As Seen on ‘Titanic’: A Picasso That Did Not Go Down With the Ship

The appearance of the painting in the blockbuster film did not sit well with Picasso's estate.

Kate Winslet in Titanic (1997), holding a replica of Picasso's Les Demoiselles d’Avignon (1907). Photo: Screen grab.

James Cameron’s 1997 hit film Titanic follows the passionate but ill-fated romance of socialite Rose DeWitt Bukater (played by Kate Winslet) and a scrappy artist Jack Dawson (Leonardo DiCaprio), who meet on the disastrous maiden voyage of the eponymous ship.

In a famous but deleted scene towards the beginning of the film, Rose’s maids carry her collection of modern art into the suite. “Who’s the artist?” one of the maids asks. “Something Picasso,” Rose answers. The painting in question is Les Demoiselles d’Avignon (1907), painted five years before the Titanic set sail from Southampton. Also on board are reproductions of L’Étoile (The Star) (1878) by Edgar Degas, and a canvas from Claude Monet’s series of “Water Lilies.”

The paintings help establish the conflict between Rose and her wealthy fiancée Cal, whom she marries in order to maintain her financially troubled family’s place in society’s upper echelons. Cal calls Rose’s art collection a “waste of money” and declares, full of certainty, that this Picasso guy “will not amount to a thing.”

A woman is being passed a canvas, while standing in a room of paintings by Picasso and Degas, in a scene from the film Titanic.

Kate Winslet in Titanic (1997). Photo: Screen grab.

He was, of course, wrong. Even in the early 1900s, Degas, Monet, and Picasso were already major figures in the international art world, their revolutionary styles ushering in a prolonged period of painterly experimentation. Rose is on board with this movement (figuratively), although she does not fully understand the meaning behind what she collects.

“The difference between Cal’s taste in art and mine is that I have some,” she snaps back. Momentarily losing herself in Les Demoiselles d’Avignon, she says the image makes her feel as though she is “inside a dream. There’s truth but no logic.”

Just as Rose’s artistic inclinations keep her estranged from Cal, they draw her to Jack. A man of the streets, Jack is not of the same socioeconomic class as Rose, but they share an evident interest in art. A competent draftsman himself, Jack later agrees to draw Rose as one of his “French girls.”

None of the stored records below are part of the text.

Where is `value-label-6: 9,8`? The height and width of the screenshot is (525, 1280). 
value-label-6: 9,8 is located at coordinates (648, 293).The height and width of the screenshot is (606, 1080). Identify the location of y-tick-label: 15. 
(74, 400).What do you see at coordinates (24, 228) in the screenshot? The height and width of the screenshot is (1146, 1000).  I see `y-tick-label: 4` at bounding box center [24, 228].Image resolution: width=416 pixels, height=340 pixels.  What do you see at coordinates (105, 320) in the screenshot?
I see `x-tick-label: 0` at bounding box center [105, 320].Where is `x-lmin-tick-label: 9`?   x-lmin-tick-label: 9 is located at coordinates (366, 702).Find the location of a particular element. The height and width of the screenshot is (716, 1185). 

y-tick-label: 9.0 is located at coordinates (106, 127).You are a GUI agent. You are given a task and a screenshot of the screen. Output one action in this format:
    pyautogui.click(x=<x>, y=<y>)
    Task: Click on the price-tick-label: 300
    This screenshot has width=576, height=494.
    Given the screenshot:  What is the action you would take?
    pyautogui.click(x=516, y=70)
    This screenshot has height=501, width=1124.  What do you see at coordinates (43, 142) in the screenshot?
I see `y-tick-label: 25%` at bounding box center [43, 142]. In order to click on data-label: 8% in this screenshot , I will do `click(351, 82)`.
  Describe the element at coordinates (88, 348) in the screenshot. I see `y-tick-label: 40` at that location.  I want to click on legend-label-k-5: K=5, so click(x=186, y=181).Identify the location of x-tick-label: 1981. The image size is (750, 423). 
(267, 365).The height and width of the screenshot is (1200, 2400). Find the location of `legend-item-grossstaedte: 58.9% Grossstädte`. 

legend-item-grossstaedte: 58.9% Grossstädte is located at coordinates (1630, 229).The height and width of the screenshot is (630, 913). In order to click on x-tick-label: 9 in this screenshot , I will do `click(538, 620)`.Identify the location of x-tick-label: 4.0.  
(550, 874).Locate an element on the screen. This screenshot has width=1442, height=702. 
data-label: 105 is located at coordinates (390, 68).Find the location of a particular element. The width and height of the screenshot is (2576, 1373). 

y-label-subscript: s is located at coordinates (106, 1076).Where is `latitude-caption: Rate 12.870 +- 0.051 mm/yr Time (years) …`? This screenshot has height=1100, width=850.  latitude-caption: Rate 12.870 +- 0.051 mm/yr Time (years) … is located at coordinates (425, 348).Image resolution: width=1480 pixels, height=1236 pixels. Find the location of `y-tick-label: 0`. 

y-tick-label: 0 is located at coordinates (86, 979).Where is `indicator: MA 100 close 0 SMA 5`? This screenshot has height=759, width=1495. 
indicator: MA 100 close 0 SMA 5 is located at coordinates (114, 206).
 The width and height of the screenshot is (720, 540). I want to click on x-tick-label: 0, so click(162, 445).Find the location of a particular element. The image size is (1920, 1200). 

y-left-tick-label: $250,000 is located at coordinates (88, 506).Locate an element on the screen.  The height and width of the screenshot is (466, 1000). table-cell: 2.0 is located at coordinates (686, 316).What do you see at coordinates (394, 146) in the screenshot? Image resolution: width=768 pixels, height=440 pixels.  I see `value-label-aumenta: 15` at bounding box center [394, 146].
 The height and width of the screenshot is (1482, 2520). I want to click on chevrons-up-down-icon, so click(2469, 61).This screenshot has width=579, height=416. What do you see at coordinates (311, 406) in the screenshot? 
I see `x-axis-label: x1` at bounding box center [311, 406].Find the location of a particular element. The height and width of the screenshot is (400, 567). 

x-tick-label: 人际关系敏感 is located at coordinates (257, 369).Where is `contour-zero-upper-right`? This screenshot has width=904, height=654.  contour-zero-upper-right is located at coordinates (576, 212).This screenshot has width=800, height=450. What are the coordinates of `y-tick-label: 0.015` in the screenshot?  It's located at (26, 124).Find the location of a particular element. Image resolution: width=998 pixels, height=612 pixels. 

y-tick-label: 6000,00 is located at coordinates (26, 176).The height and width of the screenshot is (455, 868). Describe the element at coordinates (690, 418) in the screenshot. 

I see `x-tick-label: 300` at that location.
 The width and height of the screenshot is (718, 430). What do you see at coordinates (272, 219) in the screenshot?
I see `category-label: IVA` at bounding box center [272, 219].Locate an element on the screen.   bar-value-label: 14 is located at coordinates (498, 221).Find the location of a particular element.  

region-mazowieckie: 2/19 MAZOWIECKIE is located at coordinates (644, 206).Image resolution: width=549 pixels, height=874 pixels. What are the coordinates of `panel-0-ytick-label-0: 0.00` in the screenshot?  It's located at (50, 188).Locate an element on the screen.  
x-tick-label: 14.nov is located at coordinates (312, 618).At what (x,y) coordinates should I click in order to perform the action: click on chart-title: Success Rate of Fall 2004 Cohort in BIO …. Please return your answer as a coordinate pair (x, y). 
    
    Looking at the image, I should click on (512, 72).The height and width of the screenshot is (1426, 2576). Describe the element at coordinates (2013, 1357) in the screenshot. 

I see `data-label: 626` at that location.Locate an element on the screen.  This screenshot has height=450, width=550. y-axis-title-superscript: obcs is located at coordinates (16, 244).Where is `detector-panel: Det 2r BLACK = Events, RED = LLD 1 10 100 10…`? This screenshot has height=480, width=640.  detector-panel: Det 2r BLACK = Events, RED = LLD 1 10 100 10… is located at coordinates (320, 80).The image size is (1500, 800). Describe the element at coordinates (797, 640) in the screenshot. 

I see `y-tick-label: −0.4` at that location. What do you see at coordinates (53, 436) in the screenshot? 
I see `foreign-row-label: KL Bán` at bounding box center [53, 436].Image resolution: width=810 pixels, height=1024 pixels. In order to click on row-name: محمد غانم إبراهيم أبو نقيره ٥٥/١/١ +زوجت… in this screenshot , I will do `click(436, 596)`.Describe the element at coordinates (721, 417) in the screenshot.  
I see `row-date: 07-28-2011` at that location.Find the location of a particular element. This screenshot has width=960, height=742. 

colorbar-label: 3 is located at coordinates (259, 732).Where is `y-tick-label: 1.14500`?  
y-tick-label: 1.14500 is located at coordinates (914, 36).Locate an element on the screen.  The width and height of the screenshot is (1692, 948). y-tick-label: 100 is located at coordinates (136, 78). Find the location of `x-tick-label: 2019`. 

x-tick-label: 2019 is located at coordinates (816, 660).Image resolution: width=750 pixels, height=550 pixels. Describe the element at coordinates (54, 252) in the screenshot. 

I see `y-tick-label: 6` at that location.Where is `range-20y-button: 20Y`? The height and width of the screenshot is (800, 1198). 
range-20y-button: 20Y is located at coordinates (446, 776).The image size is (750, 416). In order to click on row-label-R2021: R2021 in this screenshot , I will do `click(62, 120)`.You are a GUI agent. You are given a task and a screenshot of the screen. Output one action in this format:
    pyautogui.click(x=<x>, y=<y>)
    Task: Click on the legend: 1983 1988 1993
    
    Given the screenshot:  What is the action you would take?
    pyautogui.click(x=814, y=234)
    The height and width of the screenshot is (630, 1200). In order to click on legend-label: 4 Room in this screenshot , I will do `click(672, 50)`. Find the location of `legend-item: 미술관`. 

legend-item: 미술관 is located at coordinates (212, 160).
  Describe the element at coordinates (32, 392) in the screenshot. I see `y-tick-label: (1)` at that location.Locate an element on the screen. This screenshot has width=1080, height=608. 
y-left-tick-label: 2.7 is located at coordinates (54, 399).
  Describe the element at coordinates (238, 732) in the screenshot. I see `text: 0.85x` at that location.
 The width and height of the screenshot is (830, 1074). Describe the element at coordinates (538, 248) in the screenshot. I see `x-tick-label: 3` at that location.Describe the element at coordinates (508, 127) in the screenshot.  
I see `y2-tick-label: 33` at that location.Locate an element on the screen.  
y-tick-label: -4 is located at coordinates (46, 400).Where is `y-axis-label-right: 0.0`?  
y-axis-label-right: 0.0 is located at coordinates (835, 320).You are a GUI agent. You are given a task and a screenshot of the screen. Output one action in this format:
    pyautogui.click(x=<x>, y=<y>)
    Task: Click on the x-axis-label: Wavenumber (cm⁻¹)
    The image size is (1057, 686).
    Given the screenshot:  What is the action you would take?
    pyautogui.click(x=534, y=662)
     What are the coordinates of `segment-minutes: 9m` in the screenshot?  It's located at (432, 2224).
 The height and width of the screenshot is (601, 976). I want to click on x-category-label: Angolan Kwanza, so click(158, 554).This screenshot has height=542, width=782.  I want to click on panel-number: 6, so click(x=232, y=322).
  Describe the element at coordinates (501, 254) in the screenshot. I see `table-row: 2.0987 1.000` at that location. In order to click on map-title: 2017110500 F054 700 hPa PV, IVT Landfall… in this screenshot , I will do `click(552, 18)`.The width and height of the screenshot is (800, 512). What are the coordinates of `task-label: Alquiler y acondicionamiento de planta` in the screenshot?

Picasso’s role in Titanic, however, was wholly unsanctioned by his estate. Cameron had sought permission to use Les Demoiselles in the film, but was refused “because the painting has been on display at the Museum of Modern Art for well over 60 years and certainly did not go down with the ship when the Titanic sank,” according to Theodore Feder of the Artists Rights Society (ARS), which oversees the copyrights of Picasso’s works. The filmmaker used a replica of the work in the film anyway, leading ARS to seek a settlement after the fact.

A man and woman stand in front of the cubist painting, in which five female figures are displayed in abstracted forms with tribal influence.

Pablo Picasso’s Les Demoiselles d’Avignon (1907) on display at MoMA in New York. Photo: Stan Honda/AFP via Getty Images.

The same issue would flare up again with the 2012 re-release of Titanic as a 3D film, which the estate argued was a distinct, new work. Cameron was required to pay a licensing fee to use Les Demoiselles in the scene in Rose’s stateroom, but towards the end of the movie, replaced a shot of the painting sinking underwater with that of Degas’s L’Étoile, which is in the public domain.

But like the Picasso canvas, L’Étoile did not go down into the depths of the Atlantic Ocean. It is safe and sound at the Musée d’Orsay in Paris, just as Monet’s many depictions of water lilies can be found hanging in institutions from New York’s Metropolitan Museum of Art to London’s National Gallery.

An Impressionist painting by Edgar Degas, depicting a ballet dancer

Edgar Degas, L’Étoile (1878). Photo: Fine Art Images/Heritage Images/Getty Images.

Unfortunately, other valuable paintings were brought on the ship. One of these was Merry-Joseph Blondel’s La Circassienne au Bain (1814), then property of Swedish businessman Maurtiz Hakan Björnström-Steffansson. A first-class passenger, the Swede survived the sinking and went on to sue the cruise company for more than $2 million in damages.

As Seen On explores the paintings and sculptures that have made it to the big and small screens—from a Bond villain’s heisted canvas to the Sopranos’ taste for Renaissance artworks. More than just set decor, these visual works play pivotal roles in on-screen narratives, when not stealing the show.